[[ MATERIAL SHOWN, beginning ]]
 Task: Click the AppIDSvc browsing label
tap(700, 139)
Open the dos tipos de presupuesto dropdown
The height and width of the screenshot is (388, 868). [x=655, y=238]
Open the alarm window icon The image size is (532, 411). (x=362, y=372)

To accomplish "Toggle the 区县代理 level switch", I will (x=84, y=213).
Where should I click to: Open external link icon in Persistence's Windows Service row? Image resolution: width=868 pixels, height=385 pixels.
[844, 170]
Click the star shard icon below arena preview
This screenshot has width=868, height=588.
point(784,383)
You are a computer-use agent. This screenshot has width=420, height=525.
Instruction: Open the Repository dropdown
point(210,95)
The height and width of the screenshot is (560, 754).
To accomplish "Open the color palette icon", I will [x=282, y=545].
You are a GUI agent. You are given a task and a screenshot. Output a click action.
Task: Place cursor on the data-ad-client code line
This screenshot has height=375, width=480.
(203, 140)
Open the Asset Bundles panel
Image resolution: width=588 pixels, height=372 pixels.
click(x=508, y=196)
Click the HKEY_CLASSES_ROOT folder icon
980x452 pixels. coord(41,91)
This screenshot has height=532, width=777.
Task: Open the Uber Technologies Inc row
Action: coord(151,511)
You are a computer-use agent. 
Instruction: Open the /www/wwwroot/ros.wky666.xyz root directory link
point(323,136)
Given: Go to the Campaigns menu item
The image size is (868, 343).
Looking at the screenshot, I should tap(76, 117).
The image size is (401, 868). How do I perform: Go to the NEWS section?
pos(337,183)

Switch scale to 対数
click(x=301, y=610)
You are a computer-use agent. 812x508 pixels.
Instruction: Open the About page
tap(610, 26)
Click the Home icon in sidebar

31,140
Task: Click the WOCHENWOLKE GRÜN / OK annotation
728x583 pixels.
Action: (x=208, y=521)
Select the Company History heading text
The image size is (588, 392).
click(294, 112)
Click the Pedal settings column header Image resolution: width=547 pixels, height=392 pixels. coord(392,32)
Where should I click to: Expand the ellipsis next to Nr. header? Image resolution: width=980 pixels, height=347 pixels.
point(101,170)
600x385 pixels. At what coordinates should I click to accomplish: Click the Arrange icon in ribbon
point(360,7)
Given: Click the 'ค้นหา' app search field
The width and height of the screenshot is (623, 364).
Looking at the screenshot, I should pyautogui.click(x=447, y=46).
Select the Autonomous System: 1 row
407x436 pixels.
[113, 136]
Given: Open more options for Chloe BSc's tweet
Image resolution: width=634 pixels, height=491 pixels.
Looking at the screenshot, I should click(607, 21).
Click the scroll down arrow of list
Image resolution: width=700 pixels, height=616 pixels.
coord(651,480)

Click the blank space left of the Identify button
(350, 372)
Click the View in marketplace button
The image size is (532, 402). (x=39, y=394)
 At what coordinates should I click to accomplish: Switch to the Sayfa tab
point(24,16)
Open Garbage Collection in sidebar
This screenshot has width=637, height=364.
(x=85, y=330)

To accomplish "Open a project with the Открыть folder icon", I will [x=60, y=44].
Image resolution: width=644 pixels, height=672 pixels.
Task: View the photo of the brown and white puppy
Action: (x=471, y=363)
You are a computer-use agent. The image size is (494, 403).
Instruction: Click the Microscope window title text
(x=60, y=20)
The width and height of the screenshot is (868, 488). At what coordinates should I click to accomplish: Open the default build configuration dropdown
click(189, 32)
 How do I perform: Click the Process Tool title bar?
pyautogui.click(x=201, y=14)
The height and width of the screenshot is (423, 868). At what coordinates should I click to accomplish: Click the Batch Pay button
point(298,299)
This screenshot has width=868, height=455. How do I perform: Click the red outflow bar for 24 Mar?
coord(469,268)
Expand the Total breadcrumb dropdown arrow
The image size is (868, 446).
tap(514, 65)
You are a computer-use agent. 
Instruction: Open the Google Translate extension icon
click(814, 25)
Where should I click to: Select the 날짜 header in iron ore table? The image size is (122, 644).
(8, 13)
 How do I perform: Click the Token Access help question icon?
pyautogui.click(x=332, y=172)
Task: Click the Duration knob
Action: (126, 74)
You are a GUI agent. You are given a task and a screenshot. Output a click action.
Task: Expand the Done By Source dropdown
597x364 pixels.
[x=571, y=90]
[[ MATERIAL SHOWN, end ]]
_TRY IT_
Produce an exact copy of all the records.

_TASK SOLUTION_
 Task: Click the AppIDSvc browsing label
tap(700, 139)
Open the dos tipos de presupuesto dropdown
The height and width of the screenshot is (388, 868). [x=655, y=238]
Open the alarm window icon The image size is (532, 411). (x=362, y=372)

To accomplish "Toggle the 区县代理 level switch", I will (x=84, y=213).
Where should I click to: Open external link icon in Persistence's Windows Service row? Image resolution: width=868 pixels, height=385 pixels.
[844, 170]
Click the star shard icon below arena preview
This screenshot has width=868, height=588.
point(784,383)
You are a computer-use agent. This screenshot has width=420, height=525.
Instruction: Open the Repository dropdown
point(210,95)
The height and width of the screenshot is (560, 754).
To accomplish "Open the color palette icon", I will [x=282, y=545].
You are a GUI agent. You are given a task and a screenshot. Output a click action.
Task: Place cursor on the data-ad-client code line
This screenshot has height=375, width=480.
(203, 140)
Open the Asset Bundles panel
Image resolution: width=588 pixels, height=372 pixels.
click(x=508, y=196)
Click the HKEY_CLASSES_ROOT folder icon
980x452 pixels. coord(41,91)
This screenshot has height=532, width=777.
Task: Open the Uber Technologies Inc row
Action: coord(151,511)
You are a computer-use agent. 
Instruction: Open the /www/wwwroot/ros.wky666.xyz root directory link
point(323,136)
Given: Go to the Campaigns menu item
The image size is (868, 343).
Looking at the screenshot, I should tap(76, 117).
The image size is (401, 868). How do I perform: Go to the NEWS section?
pos(337,183)

Switch scale to 対数
click(x=301, y=610)
You are a computer-use agent. 812x508 pixels.
Instruction: Open the About page
tap(610, 26)
Click the Home icon in sidebar

31,140
Task: Click the WOCHENWOLKE GRÜN / OK annotation
728x583 pixels.
Action: (x=208, y=521)
Select the Company History heading text
The image size is (588, 392).
click(294, 112)
Click the Pedal settings column header Image resolution: width=547 pixels, height=392 pixels. coord(392,32)
Where should I click to: Expand the ellipsis next to Nr. header? Image resolution: width=980 pixels, height=347 pixels.
point(101,170)
600x385 pixels. At what coordinates should I click to accomplish: Click the Arrange icon in ribbon
point(360,7)
Given: Click the 'ค้นหา' app search field
The width and height of the screenshot is (623, 364).
Looking at the screenshot, I should pyautogui.click(x=447, y=46).
Select the Autonomous System: 1 row
407x436 pixels.
[113, 136]
Given: Open more options for Chloe BSc's tweet
Image resolution: width=634 pixels, height=491 pixels.
Looking at the screenshot, I should click(607, 21).
Click the scroll down arrow of list
Image resolution: width=700 pixels, height=616 pixels.
coord(651,480)

Click the blank space left of the Identify button
(350, 372)
Click the View in marketplace button
The image size is (532, 402). (x=39, y=394)
 At what coordinates should I click to accomplish: Switch to the Sayfa tab
point(24,16)
Open Garbage Collection in sidebar
This screenshot has width=637, height=364.
(x=85, y=330)

To accomplish "Open a project with the Открыть folder icon", I will [x=60, y=44].
Image resolution: width=644 pixels, height=672 pixels.
Task: View the photo of the brown and white puppy
Action: (x=471, y=363)
You are a computer-use agent. The image size is (494, 403).
Instruction: Click the Microscope window title text
(x=60, y=20)
The width and height of the screenshot is (868, 488). At what coordinates should I click to accomplish: Open the default build configuration dropdown
click(189, 32)
 How do I perform: Click the Process Tool title bar?
pyautogui.click(x=201, y=14)
The height and width of the screenshot is (423, 868). At what coordinates should I click to accomplish: Click the Batch Pay button
point(298,299)
This screenshot has width=868, height=455. How do I perform: Click the red outflow bar for 24 Mar?
coord(469,268)
Expand the Total breadcrumb dropdown arrow
The image size is (868, 446).
tap(514, 65)
You are a computer-use agent. 
Instruction: Open the Google Translate extension icon
click(814, 25)
Where should I click to: Select the 날짜 header in iron ore table? The image size is (122, 644).
(8, 13)
 How do I perform: Click the Token Access help question icon?
pyautogui.click(x=332, y=172)
Task: Click the Duration knob
Action: (126, 74)
You are a GUI agent. You are given a task and a screenshot. Output a click action.
Task: Expand the Done By Source dropdown
597x364 pixels.
[x=571, y=90]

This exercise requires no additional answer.